- _Page_
Jesus Christ founded His Church by establishing two kinds of believers: Shepherds and simple faithful. Hence Catholic Doctrine has always maintained that the Church, though forming one Body, is divided into two separate classes: the teaching Church or the Shepherds, and the learning Church, made up of the rest of the faithful.
The mission of the first class, the Shepherds, is sanctifying, teaching, and governing the rest of the faithful. It falls upon the second class to listen to the sound doctrine uttered by their Shepherds, receiving from them the means to attain holiness and obeying their commands.
This constitution of the Church was divinely established and therefore cannot be changed, not even by the Church herself, which is a truth of faith the Church has always maintained and which is not subject to emendation or variation. At least this is how it should be; the fact of the matter is that this has not been always the case, especially in recent times.
Although man is a being with a rational nature, it would be false to assume that he always acts rationally. Truly speaking, we must recognize that most of the time man is far from behaving in a manner in keeping with his nature.
It does seem hard to believe, but one must recognize that fidelity to Christ is a matter of exception in the Church, on the part of both the Shepherds and the faithful. The most obvious consequence of this is the emergence of Shepherds who have never managed to become Shepherds– a group of people made up of the most diverse set of species, as we shall see. There has also emerged a large number of sheep who believe they are Shepherds because they have not come to understand the charism of the laity and their role in the Church. All this mess is but the result of a variety of confused ideas largely introduced by the theology of the New Church.
But, before we continue with this issue, we must make a reference to the reasons that have helped make possible the emergence of a phenomenon that has transformed the life of the Church and has turned all her structures upside down. Major changes of ideas in a society do not arise suddenly nor are they improvised; they usually come into being at the convergence of very complex antecedents and causes.

- _Written request 1_
Answer these questions on the passage about the Church's two classes:
(a) What two kinds of believers does it say Jesus Christ established?
(b) What is the mission of the Shepherds?
(c) At what do major changes of ideas in a society usually come into being?

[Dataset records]

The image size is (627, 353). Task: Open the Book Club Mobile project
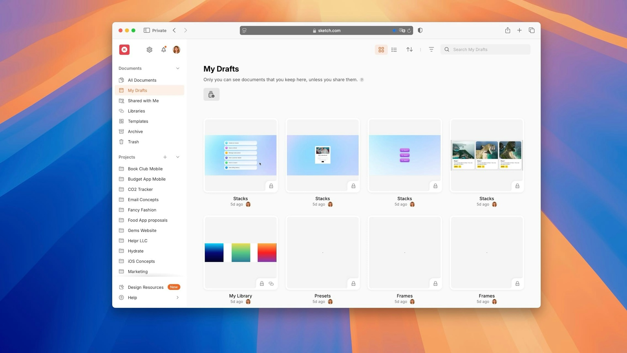(145, 169)
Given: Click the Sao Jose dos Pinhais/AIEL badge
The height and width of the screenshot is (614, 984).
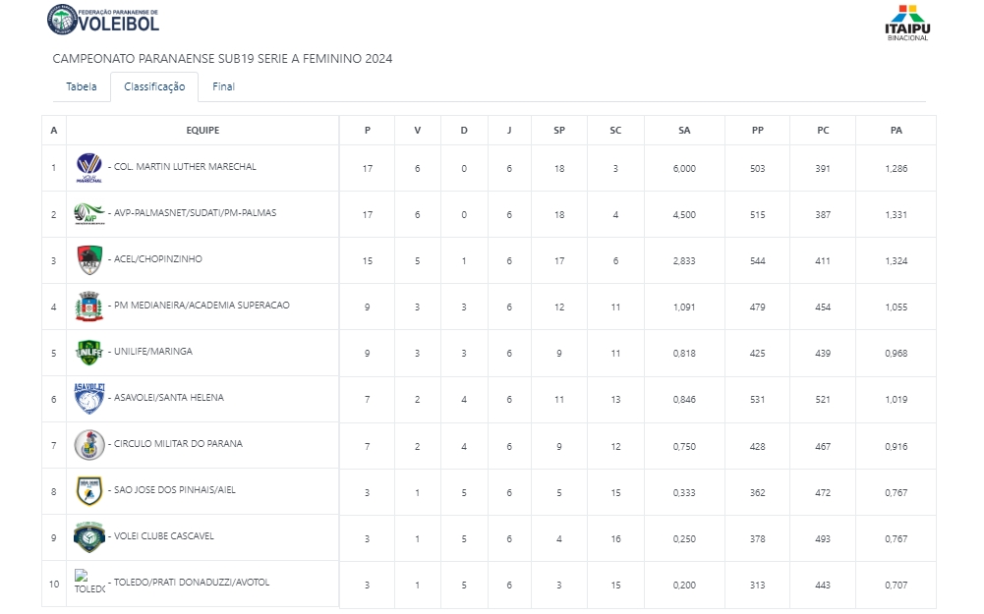Looking at the screenshot, I should coord(89,490).
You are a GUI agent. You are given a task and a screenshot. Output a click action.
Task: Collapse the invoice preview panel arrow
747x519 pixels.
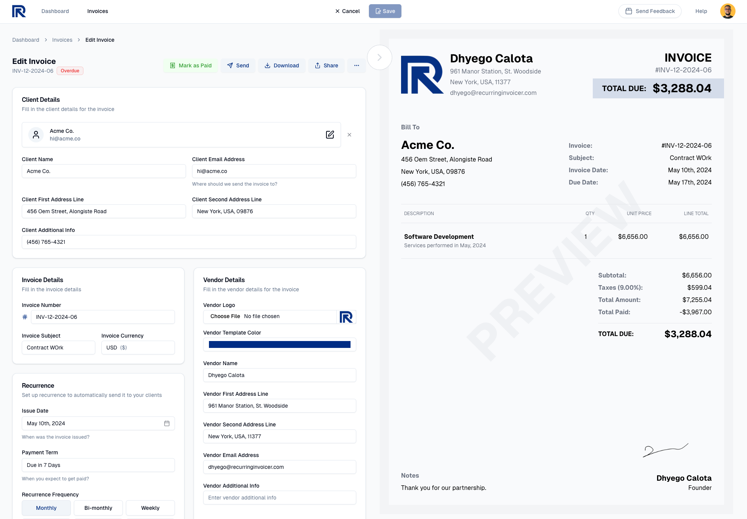379,57
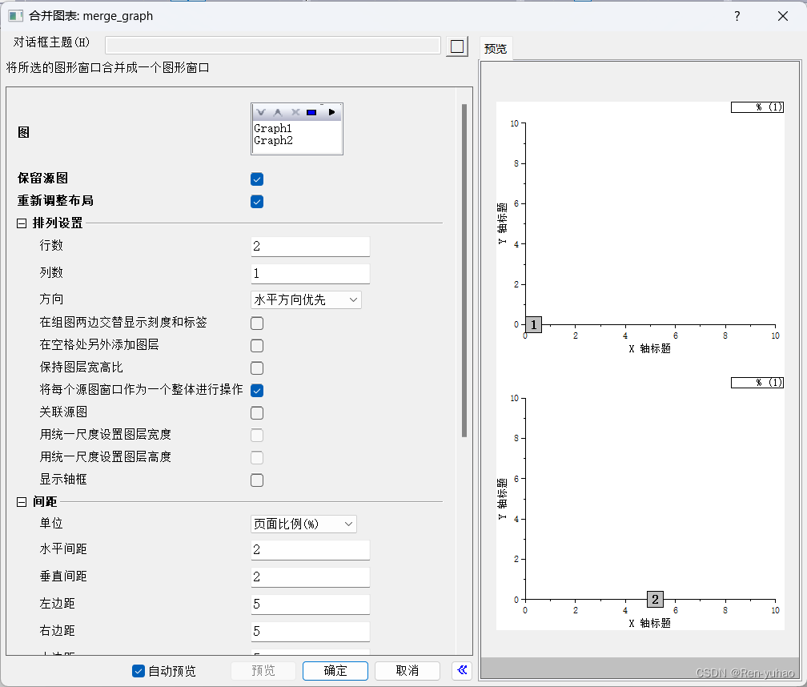Enable the 显示轴框 checkbox

click(x=256, y=480)
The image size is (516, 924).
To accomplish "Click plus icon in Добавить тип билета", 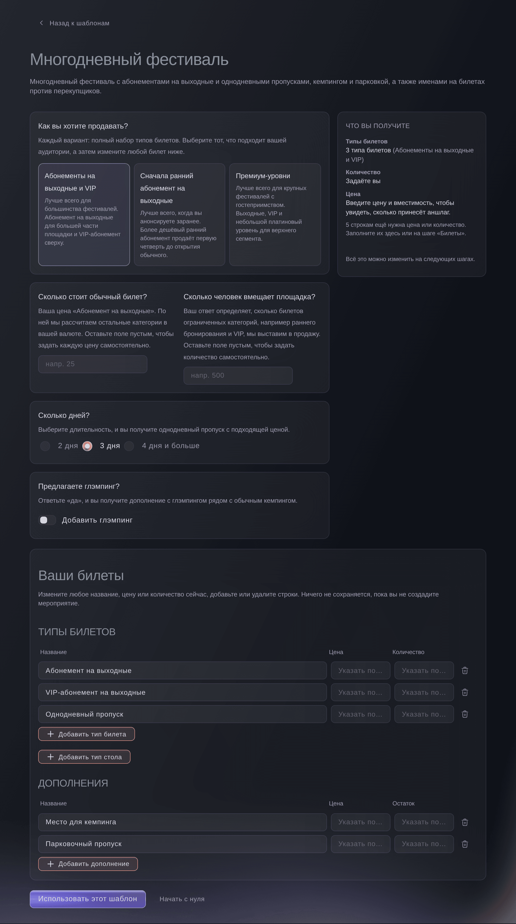I will pyautogui.click(x=51, y=734).
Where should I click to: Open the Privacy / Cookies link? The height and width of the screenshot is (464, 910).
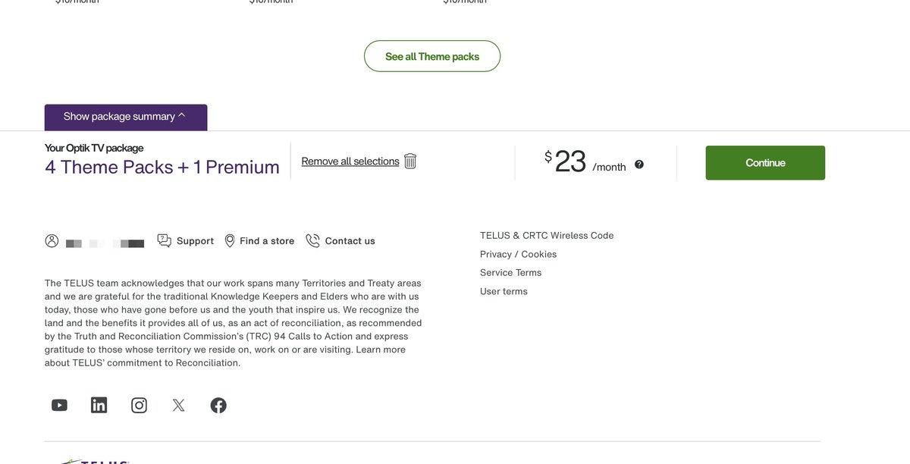click(x=518, y=255)
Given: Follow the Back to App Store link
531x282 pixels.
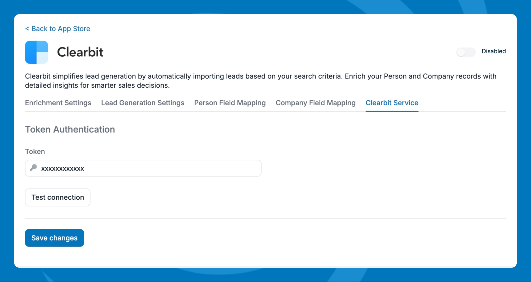Looking at the screenshot, I should pyautogui.click(x=61, y=29).
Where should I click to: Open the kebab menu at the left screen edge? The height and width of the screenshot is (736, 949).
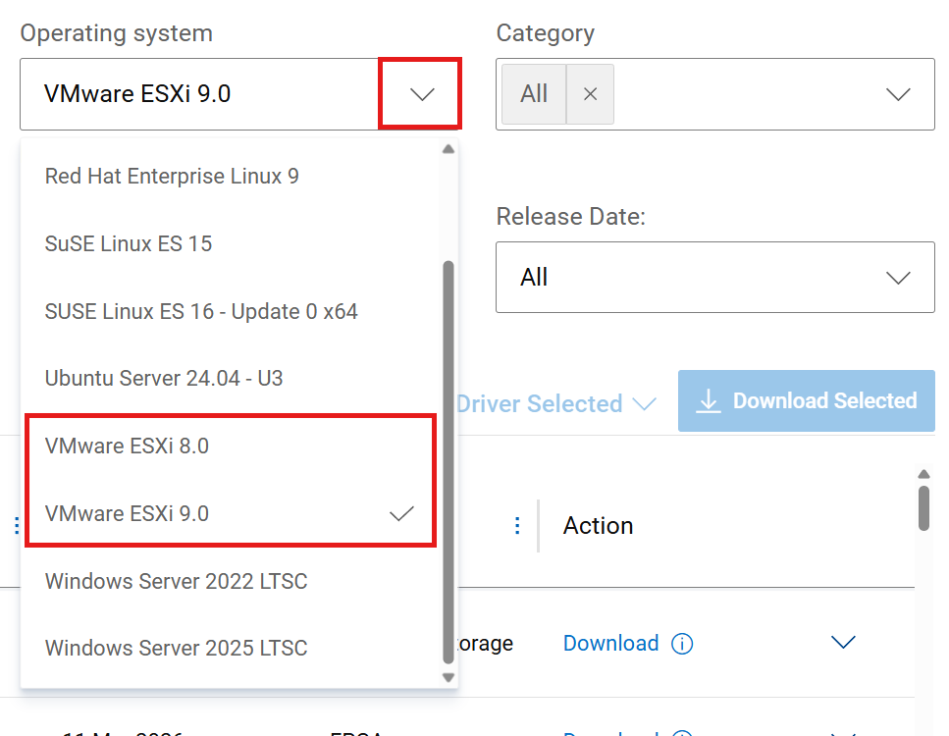16,525
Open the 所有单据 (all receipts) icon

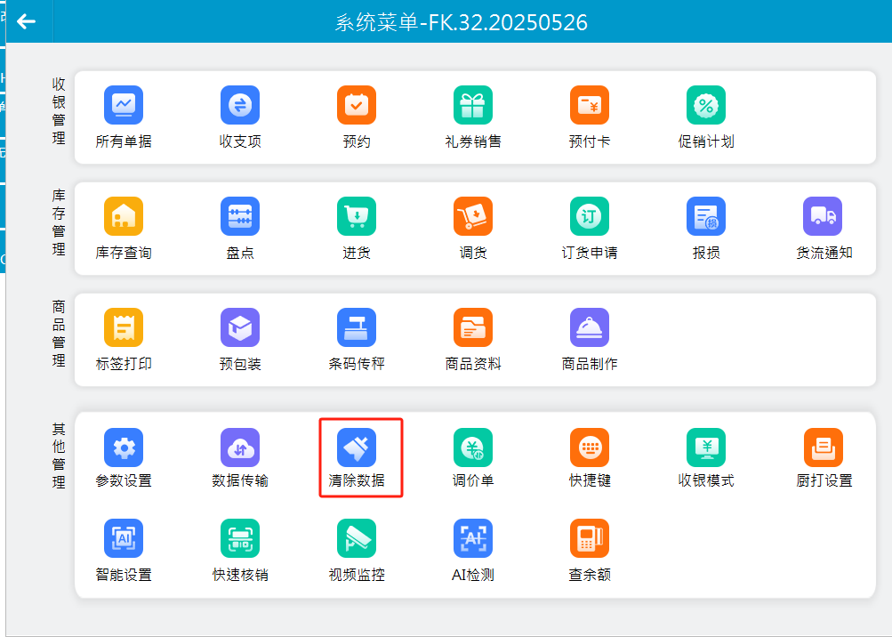pos(124,105)
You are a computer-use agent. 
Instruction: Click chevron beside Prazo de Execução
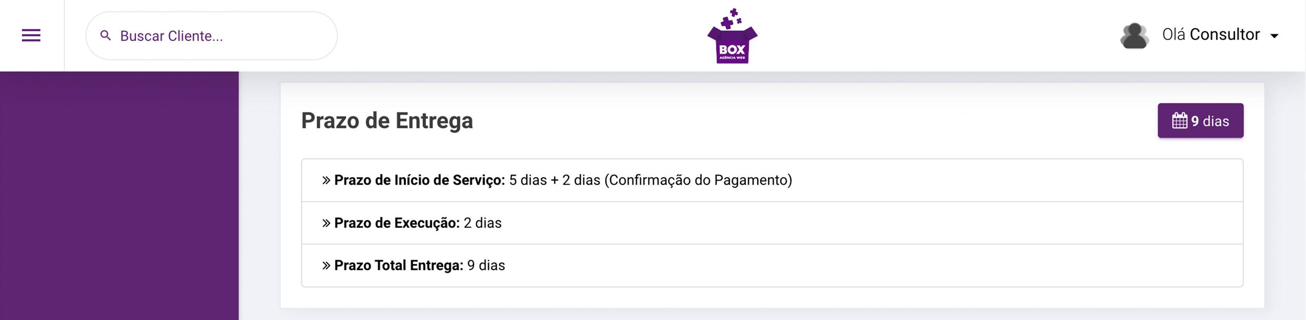(327, 223)
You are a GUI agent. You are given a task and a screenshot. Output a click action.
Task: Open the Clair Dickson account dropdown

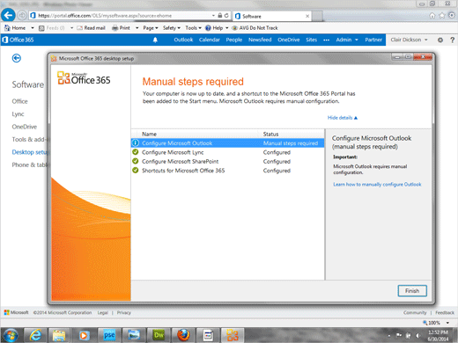coord(409,40)
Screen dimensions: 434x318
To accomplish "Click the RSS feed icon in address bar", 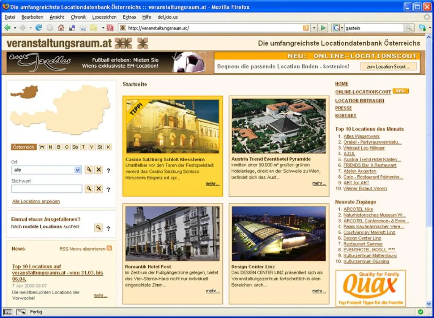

- _Written request 2_
Give the part of the records that opens with the line containing "Where should I click to: Open the kebab" and runs through the end of the records as a Markdown table with the columns No. and Line. Number the rows, skip blank lines, and leave out the pictures.

- _Exercise output 1_
(a) Shepherds and simple faithful.
(b) Sanctifying, teaching, and governing the rest of the faithful.
(c) At the convergence of very complex antecedents and causes.

- _Exercise output 2_
| No. | Line |
|---|---|
| 1 | Where should I click to: Open the kebab menu at the left screen edge? The height and width of the screenshot is (736, 949). |
| 2 | 16,525 |
| 3 | Open the 所有单据 (all receipts) icon |
| 4 | pos(124,105) |
| 5 | You are a computer-use agent.  |
| 6 | Instruction: Click chevron beside Prazo de Execução |
| 7 | (327, 223) |
| 8 | You are a GUI agent. You are given a task and a screenshot. Output a click action. |
| 9 | Task: Open the Clair Dickson account dropdown |
| 10 | coord(409,40) |
| 11 | Screen dimensions: 434x318 |
| 12 | To accomplish "Click the RSS feed icon in address bar",  |